Companies are improving the availability of products by registering them for sale more widely in LMICs. Viatris, for example, has filed its multi-drug-resistant tuberculosis medicine pretomanid (Dovprela) in an additional 23 LMICs since 2020. Nevertheless, the number of filings per country remains low, and this low performance is mirrored in companies’ limited use of strategies to improve access to specific products.Â
Only one third of the 166 products assessed are covered by any access strategy in any of the 102 countries assessed. Most products targeted by these strategies are either vaccines, anti-tuberculosis medicines or some of the antibiotics that WHO deems a priority for greater access. As in 2020, pharmaceutical companies are missing many opportunities to make antibiotics available in LMICs.Â
There are, however, a handful of encouraging examples of industry action that show the direction for improvement. For example, almost all companies take steps to ensure an uninterrupted supply of antibiotics, such as implementing standardised forecasting processes, sharing demand data with stakeholders on a regular basis and establishing global supply networks.
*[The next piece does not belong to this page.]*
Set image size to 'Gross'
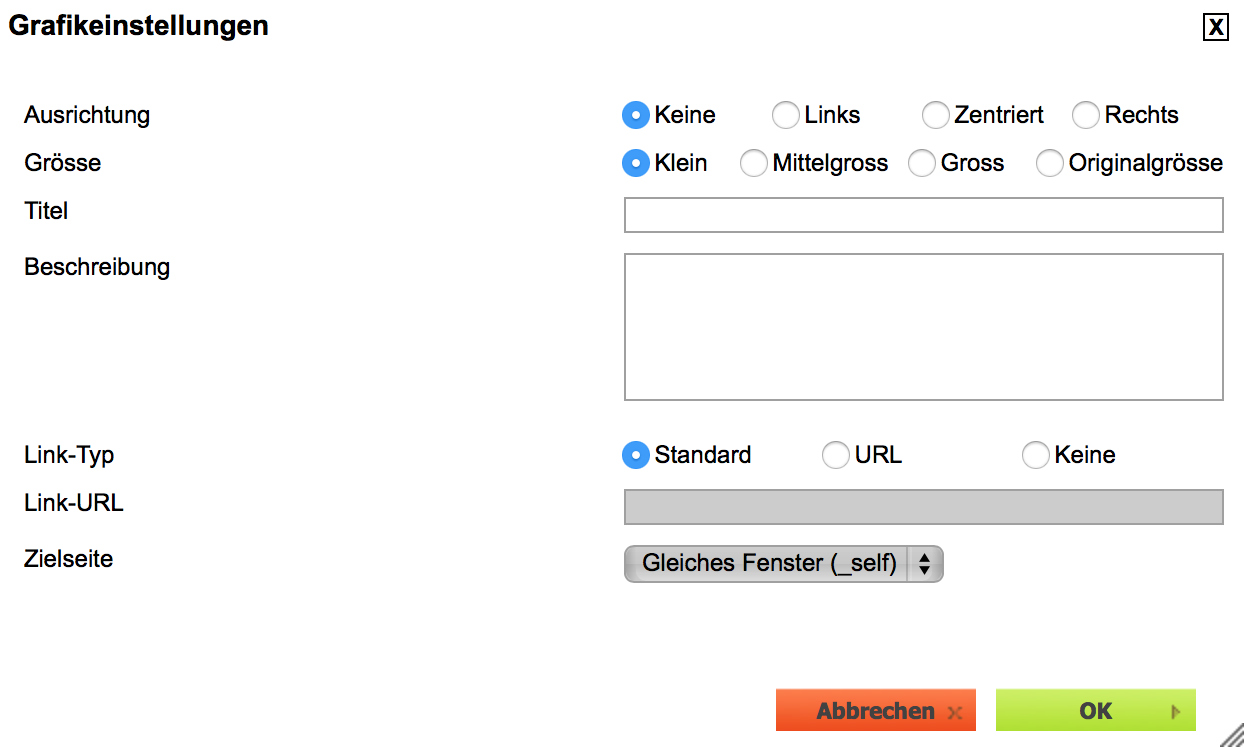Image resolution: width=1246 pixels, height=748 pixels. (922, 163)
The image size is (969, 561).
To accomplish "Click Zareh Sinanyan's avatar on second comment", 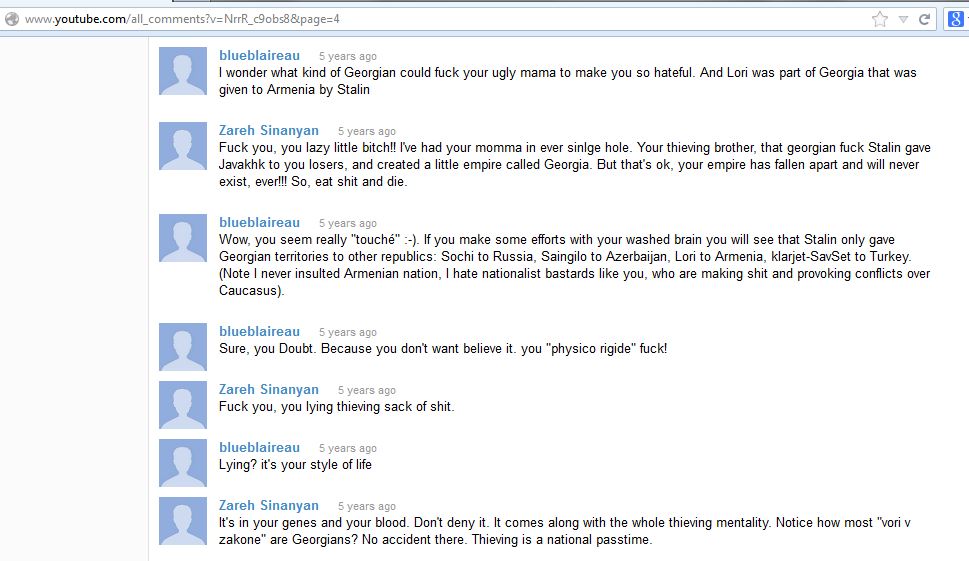I will tap(183, 145).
Further, ten companies are carrying out technology transfers as a means of boosting supply, including in five countries in Africa: Burkina Faso, Morocco, Nigeria, South Africa and Zambia.
Companies continue to improve stewardship efforts to safeguard the effectiveness of antimicrobial medicines, including how they tackle the risk of overselling. Once again, several companies, including three generic medicine manufacturers, have newly developed or strengthened policies in this area. Aurobindo, Shionogi and Teva go furthest, either by not promoting their products or by fully decoupling bonuses from sales volumes. One company, Cipla, has marginally weakened its policy on sales incentives, although it still goes further than other companies. Progress is clearer in other areas of stewardship, such as in monitoring the spread of resistance.Â
Companies’ surveillance programmes cover a slightly broader range of pathogens on average than previously. Data-sharing has also increased, although there is still only one company, Pfizer, that makes its raw data public. This is despite long-standing commitments from others to take the same step. Actions to mitigate conflicts of interest in educational programmes for healthcare professionals have become standard. This is a big change since 2018, when lines between marketing and educational activities appeared blurred.
*Lists of pathogens identified as R&D priorities due to the threat from AMR have been published by WHO and the US Centers for Disease Control and Prevention (CDC). Both lists use multiple categories to designate risk levels. The highest levels are ‘critical’ (WHO) and ‘urgent’ (CDC).
** R&D projects active between 22 June 2019 and 30 April 2021, from the eight large research-based pharmaceutical companies in scope. By volume and value of sales, these are the largest players in the global antibiotics market that are active in innovative R&D today.